Se necesitan dos primers para la reacción de PCR, uno en el extremo 3' y el otro complementario para la otra hebra y se componen de aproximadamente 20 nucleótidos.


FUENTE:  J Clin Microbiol. 1999 November; 37(11): 3634–3643.
Copyright © 1999, American Society for Microbiology
Detection of Canine Distemper Virus Nucleoprotein RNA by Reverse Transcription-PCR Using Serum, Whole Blood, and Cerebrospinal Fluid from Dogs with Distemper.

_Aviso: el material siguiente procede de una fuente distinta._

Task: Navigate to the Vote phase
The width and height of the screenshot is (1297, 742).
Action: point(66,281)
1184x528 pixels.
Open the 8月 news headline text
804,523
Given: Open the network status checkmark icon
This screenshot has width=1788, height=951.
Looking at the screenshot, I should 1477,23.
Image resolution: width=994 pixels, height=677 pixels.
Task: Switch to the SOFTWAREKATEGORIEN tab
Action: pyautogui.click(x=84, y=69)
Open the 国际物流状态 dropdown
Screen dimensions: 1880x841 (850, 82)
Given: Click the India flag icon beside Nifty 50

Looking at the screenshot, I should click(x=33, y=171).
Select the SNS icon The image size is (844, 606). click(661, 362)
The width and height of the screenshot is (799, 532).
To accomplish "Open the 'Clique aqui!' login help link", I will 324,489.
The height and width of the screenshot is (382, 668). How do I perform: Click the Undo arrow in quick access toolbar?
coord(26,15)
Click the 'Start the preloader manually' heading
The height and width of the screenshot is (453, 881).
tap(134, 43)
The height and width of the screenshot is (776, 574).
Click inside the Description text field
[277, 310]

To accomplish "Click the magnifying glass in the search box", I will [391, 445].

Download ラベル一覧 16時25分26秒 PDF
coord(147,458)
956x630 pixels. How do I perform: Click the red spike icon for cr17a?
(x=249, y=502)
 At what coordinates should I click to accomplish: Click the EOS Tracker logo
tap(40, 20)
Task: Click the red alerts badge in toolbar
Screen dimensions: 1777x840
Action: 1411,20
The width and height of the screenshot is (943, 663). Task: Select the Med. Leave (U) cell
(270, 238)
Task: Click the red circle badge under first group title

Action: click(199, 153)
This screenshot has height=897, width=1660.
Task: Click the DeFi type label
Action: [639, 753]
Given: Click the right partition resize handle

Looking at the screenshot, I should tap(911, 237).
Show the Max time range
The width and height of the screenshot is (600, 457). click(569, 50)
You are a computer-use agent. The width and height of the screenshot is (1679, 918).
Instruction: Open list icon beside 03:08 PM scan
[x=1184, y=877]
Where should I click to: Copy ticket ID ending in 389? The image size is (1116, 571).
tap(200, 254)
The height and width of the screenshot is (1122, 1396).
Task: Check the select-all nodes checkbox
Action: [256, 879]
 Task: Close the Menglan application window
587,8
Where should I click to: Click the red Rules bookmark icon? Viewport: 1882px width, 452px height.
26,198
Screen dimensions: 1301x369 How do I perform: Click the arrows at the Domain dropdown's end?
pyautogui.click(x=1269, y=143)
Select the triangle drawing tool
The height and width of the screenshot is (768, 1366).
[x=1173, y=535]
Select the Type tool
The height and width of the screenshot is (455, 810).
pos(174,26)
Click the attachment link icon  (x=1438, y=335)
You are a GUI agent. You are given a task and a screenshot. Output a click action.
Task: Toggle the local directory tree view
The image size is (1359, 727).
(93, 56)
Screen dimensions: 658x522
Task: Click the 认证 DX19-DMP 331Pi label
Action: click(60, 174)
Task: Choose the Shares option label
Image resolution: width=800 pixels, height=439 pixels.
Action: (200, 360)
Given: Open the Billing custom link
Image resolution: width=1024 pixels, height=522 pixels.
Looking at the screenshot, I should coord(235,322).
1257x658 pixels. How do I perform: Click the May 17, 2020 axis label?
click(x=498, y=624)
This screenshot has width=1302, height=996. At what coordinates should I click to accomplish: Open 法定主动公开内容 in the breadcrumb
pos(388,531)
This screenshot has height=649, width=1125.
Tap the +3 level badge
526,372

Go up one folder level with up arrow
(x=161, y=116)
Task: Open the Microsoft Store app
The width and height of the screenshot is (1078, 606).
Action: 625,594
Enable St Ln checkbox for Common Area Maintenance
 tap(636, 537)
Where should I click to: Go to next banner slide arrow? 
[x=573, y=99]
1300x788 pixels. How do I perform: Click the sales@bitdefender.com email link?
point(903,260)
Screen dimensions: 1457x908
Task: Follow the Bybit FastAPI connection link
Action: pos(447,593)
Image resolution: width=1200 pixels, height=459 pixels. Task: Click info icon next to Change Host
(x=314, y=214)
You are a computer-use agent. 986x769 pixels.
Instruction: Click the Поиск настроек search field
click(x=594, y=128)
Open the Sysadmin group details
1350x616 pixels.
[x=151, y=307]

DIEGNÓSTICO DE DISTEMPER POR RT-PCR. EXTRACCIÓN DEL RNA


El mRNA purificado de la muestra es utilizado posteriormente para la síntesis de la primera cadena de cDNA mediante Transcripción Reversa. En este proceso intevienen el RNA aislado (molde), la enzima Transcriptasa Reversa (de leucemia murina), cebadores de DNA, RNAasa, desoxinucleótidos trifosfato (dNTP) y buffers.
El primer 1 se une a la cadena de RNA, y mediante la actividad de la Transcriptasa Reversa se extiende una cadena cDNA, resultando una molécula híbrida. A continuación, mediante la actividad de la enzima RNAasa H, se degrada el RNA viral que fué utilizado como molde.
El primer 2 se une al cDNA monocatenario para sintetizar la hebra complementaria y se procede a la correspondiente elongación mediante la actividad de la DNA polimerasa.
La amplificación del DNA que se ha sintetizado, se consigue mezclándolo con los primers de complentaridad específica al extremo 3´ del DNA, los cuales actuan como iniciadores para la actividad de la polimerasa. En esta solución deben también estar presentes los dNTPs que son las unidades que componene el DNA, en una mezcla equimolar, y la TAq polimerada (enzima termoestable aislada de la bacteria Thermus aquaticus).
Esta síntesis exponencial de DNA por RT-PCR incluye 3 pasos:
  • Desnaturalización o separación de las hebras del DNA (94°C x 1,0 min)
  • Alineamiento o apareamiento de los primers a la región complementaria del DNA (59,5°C x 2,0 min).
  • Extensión o síntesis del nuevo DNA idéntico, mediante la actividad de la polimerasa (72°C x 1,0 min).
Estos pasos se repiten automáticamente unas 40 veces en un termociclador, para crear millones de copias del fragmento del DNA, derivado de la transcipción del RNA del virus distemper.






Tuesday, August 07, 2012

DIAGNÓSTICO DE DISTEMPER. RT-PCR ELECTROFORESIS



  • El resultado del DNA amplificado se analiza mediante electroforesis en gel de agarosa al 1,5%, previamente cargado con muestras y controles, bajo un campo eléctrico de 60v durante 15 min. El gel luego es teñido con Bromuro de Etidio y se observa y fotografía en un visualizador de electroforetograma.
  • Los canales electroforéticos son cargados con un control negativo (muestra libre de DNA), un control positivo (muestra con antígeno viral confirmado), marcadores de peso molecular y los productos PCR de cada muestra analizada. El resultado de esta PCR convencional es expresado en forma cualitativa (positivo o negativo).
  • Está previamente definido que el DNA transcrito del RNA del CCV migra a una distancia equivalente a 287 pb. Confirmación que se hace por comparación con el marcador de peso molecular desplegado en el elecroforetograma.